## REQUIREMENT
Answer the following from the monitoring text below:
(a) Which three meaningful metrics does it name?
(b) What does it give as an example of something that can be "critical" yet not worth notifying anyone?
(c) What should be used to track disabled notifications?

## SOURCE
More monitoring is not necessarily better monitoring
What gets measured, gets fixed.
Are we measuring the meaningful stuff, or incidentals
Meaningful metrics: quality, quantity and cost
Incidentals – swap, disk space, anything targetted at a specific “problem” condition
There should be (at least) 3 levels of “severity” with appropriate corresponding actions
Major site problem – VIP not working, broken images, error messages, can’t place orders, etc.
Minor site problem – Slow response, error in rare cases, monitoring broken
Not customer-facing – One server or a small number have a problem but VIP is OK
Minor – Node is not down but some resources are out-of-bounds. (swap, disk, cpu etc)
Forensic, correlating – Should not notify anyone, but can be used for additional information
“Critical” is not necessarily important (e.g. NTP can be “critical” but not worth notifying anyone)
Too many minor alarms can mask important problems and dull our response
Problem: monitoring environment too complex for one person to fully understand
Recent monitoring changes put us at risk
Best subject matter experts don’t understand the monitors well
Monitoring specialist doesn’t know the specifics of each service
Monitoring specialist is not the best person to have the primary responsibility for monitoring
Someone should review the service and tune the monitors, using monitoring specialist as a resource
Every monitor should be well described, including impact, probable causes, troubleshooting info
Lots of monitors in red/yellow/orange state for a long time means it’s tough to find interesting/relevant problems.
Chronic, frequent problems that don’t need a response are good candidates for nuking.
Sheer number of monitors makes it hard to evaluate whether monitoring is working right
Periodic review of disabled monitors (automatic report would be better).
Disabled notifications should be tracked by a ticket; when closing, reopen if the monitor is still disabled.
Don’t disable “checking”, only disable “notifications”, system should keep checking/recording.
Without knowing specifically what you’re monitoring (though I can guess readily enough), it sounds like you’ve got most of the bases covered with your thoughts there. Sounds like there’s a lot going on.
Like you wouldn’t believe.
Fuck yeah, dude. This whole thing should be sent to jw and C, stat. ;)

## ENTRIES SHOWN
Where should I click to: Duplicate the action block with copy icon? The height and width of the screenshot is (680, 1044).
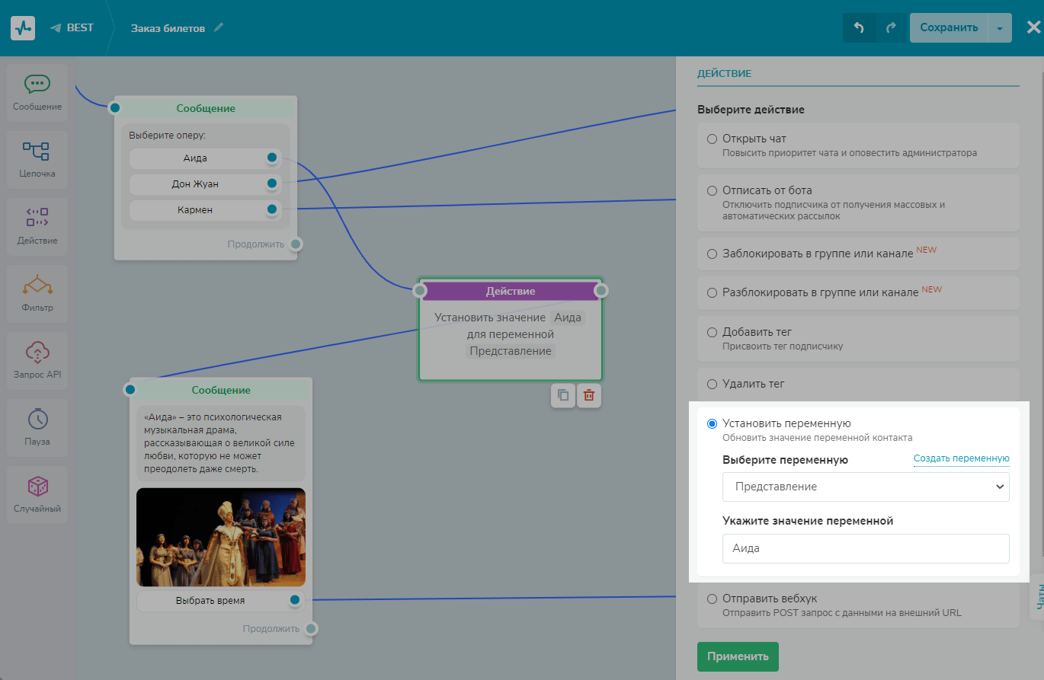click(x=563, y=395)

==

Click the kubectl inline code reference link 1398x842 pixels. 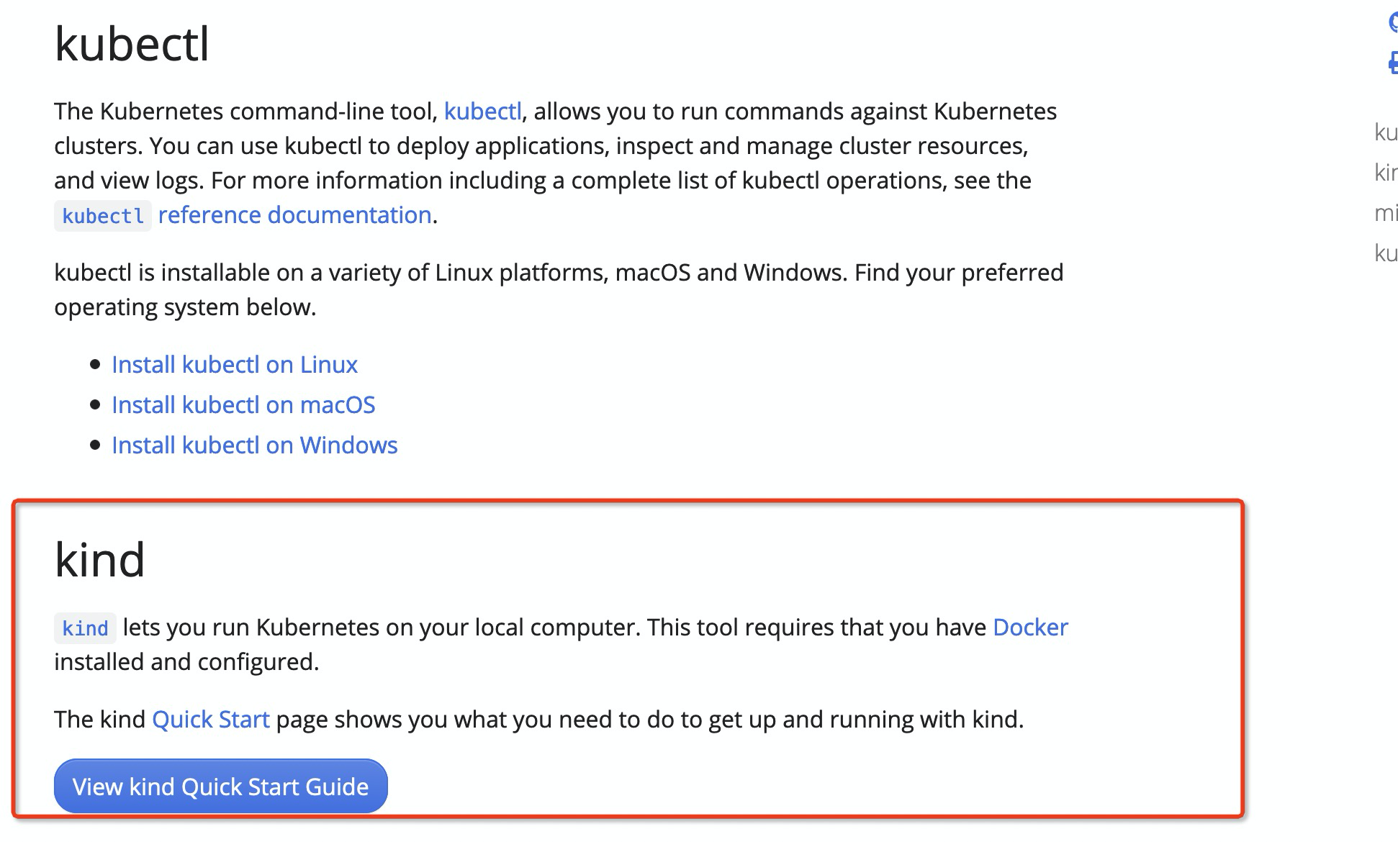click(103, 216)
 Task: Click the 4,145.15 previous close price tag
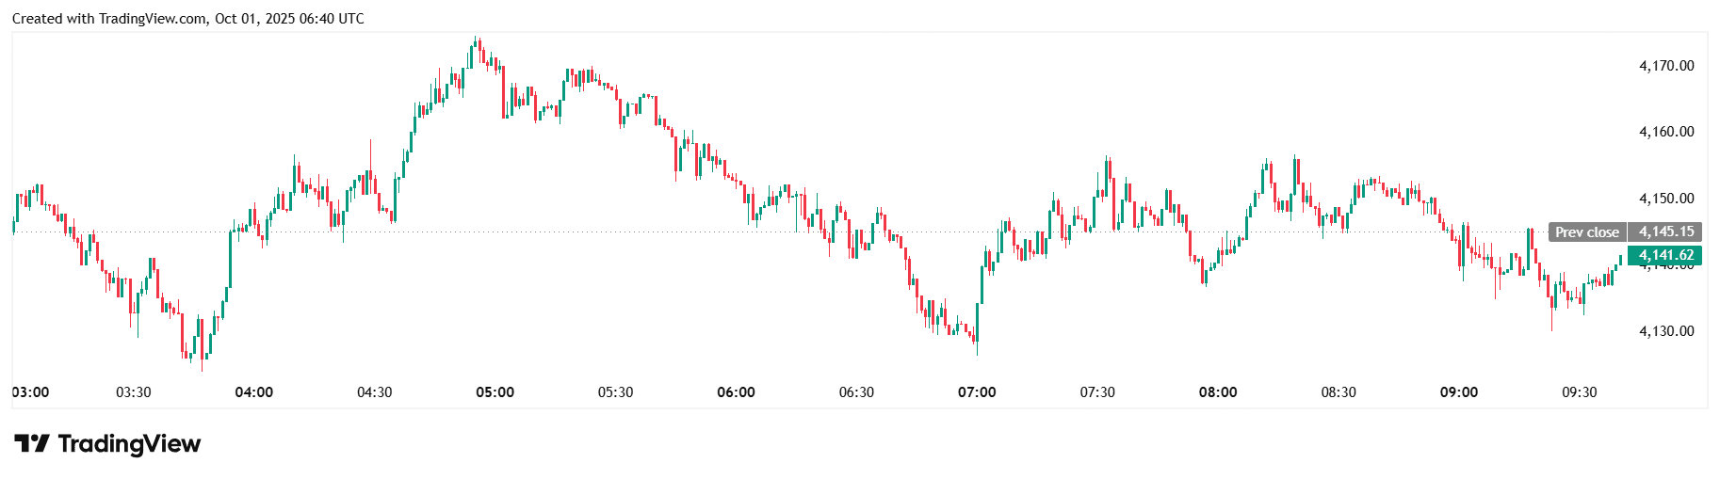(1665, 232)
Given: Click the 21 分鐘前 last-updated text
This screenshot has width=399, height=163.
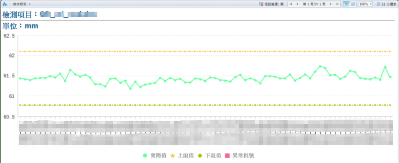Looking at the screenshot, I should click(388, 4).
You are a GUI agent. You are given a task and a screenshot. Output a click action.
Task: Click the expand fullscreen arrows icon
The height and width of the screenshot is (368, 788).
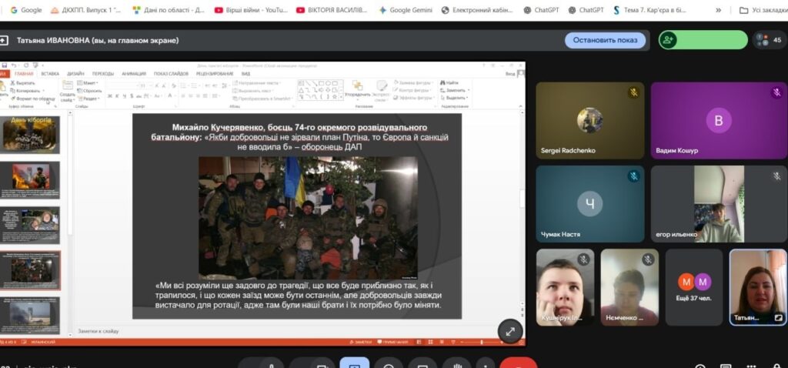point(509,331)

## ANSWER TO THIS EXERCISE
(a) Quality, quantity and cost.
(b) NTP.
(c) A ticket.